* **What is required**
Rewrite every line from the one containing "Task: Click England's lost value 36" through the one containing "will pyautogui.click(x=14, y=425).", requests included, and scale each coordinate in the answers by 0.75, rounding to whole numbers with halves rounded up. Return only those lines.

* **Data provided**
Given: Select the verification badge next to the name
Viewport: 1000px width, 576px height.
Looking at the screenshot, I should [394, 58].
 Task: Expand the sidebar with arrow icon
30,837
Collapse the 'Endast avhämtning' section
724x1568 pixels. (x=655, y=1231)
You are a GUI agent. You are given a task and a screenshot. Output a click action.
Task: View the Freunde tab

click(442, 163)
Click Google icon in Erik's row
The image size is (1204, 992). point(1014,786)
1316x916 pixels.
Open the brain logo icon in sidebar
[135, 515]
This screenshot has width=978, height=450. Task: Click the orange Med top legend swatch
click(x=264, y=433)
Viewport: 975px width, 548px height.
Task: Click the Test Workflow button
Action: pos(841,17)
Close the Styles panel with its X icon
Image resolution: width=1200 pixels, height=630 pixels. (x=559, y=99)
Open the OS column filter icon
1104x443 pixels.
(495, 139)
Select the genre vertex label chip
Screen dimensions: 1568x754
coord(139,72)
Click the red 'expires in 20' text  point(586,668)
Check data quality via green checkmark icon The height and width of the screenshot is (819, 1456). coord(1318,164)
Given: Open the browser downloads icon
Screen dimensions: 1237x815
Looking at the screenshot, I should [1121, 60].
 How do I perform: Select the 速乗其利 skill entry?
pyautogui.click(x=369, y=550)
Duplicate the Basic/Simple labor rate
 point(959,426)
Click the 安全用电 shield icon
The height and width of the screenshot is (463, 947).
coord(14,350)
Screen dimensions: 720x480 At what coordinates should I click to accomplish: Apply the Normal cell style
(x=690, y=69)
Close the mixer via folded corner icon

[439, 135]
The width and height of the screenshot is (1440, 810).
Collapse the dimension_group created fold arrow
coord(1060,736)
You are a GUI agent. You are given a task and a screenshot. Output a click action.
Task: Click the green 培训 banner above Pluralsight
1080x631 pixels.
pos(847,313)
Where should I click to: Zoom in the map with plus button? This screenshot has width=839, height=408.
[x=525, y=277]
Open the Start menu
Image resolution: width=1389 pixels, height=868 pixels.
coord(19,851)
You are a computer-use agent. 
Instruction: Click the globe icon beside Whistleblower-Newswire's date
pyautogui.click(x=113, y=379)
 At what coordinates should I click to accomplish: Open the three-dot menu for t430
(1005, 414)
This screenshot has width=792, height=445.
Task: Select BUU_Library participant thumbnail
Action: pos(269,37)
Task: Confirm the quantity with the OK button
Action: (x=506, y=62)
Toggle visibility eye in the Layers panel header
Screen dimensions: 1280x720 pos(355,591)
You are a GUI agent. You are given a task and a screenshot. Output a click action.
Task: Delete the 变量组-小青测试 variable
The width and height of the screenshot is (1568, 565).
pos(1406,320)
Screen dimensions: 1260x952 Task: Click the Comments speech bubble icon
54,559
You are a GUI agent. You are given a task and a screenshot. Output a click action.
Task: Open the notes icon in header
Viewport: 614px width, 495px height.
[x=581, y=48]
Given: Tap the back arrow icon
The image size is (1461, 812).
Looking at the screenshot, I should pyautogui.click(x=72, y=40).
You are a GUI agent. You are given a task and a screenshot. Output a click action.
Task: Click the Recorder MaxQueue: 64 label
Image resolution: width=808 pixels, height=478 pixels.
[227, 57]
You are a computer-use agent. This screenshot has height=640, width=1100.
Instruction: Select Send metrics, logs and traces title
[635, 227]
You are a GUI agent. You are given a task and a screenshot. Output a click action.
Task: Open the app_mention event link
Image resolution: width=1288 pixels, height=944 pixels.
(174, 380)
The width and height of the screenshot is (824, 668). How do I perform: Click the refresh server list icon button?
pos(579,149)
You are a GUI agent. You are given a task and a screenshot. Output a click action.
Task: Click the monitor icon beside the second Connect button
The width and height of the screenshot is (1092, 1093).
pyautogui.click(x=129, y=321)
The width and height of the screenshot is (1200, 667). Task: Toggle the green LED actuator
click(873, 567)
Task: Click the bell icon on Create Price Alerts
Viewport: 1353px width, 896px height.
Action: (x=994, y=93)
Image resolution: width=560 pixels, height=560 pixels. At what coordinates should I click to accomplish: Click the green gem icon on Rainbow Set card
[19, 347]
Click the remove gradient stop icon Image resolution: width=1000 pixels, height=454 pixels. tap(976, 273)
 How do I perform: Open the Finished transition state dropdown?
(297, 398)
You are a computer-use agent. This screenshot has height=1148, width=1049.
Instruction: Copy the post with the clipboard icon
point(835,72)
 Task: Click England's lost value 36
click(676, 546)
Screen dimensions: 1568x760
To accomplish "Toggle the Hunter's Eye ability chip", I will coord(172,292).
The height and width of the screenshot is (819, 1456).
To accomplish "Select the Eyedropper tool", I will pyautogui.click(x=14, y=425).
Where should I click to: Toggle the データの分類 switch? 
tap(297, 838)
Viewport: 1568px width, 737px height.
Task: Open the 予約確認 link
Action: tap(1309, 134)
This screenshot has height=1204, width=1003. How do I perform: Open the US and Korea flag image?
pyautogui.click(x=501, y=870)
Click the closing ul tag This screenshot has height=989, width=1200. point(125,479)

* **Exercise solution**
 Task: Click England's lost value 36
click(507, 410)
Screen dimensions: 1568x760
To accomplish "Toggle the Hunter's Eye ability chip", I will coord(129,219).
The height and width of the screenshot is (819, 1456).
To accomplish "Select the Eyedropper tool", I will pyautogui.click(x=11, y=319).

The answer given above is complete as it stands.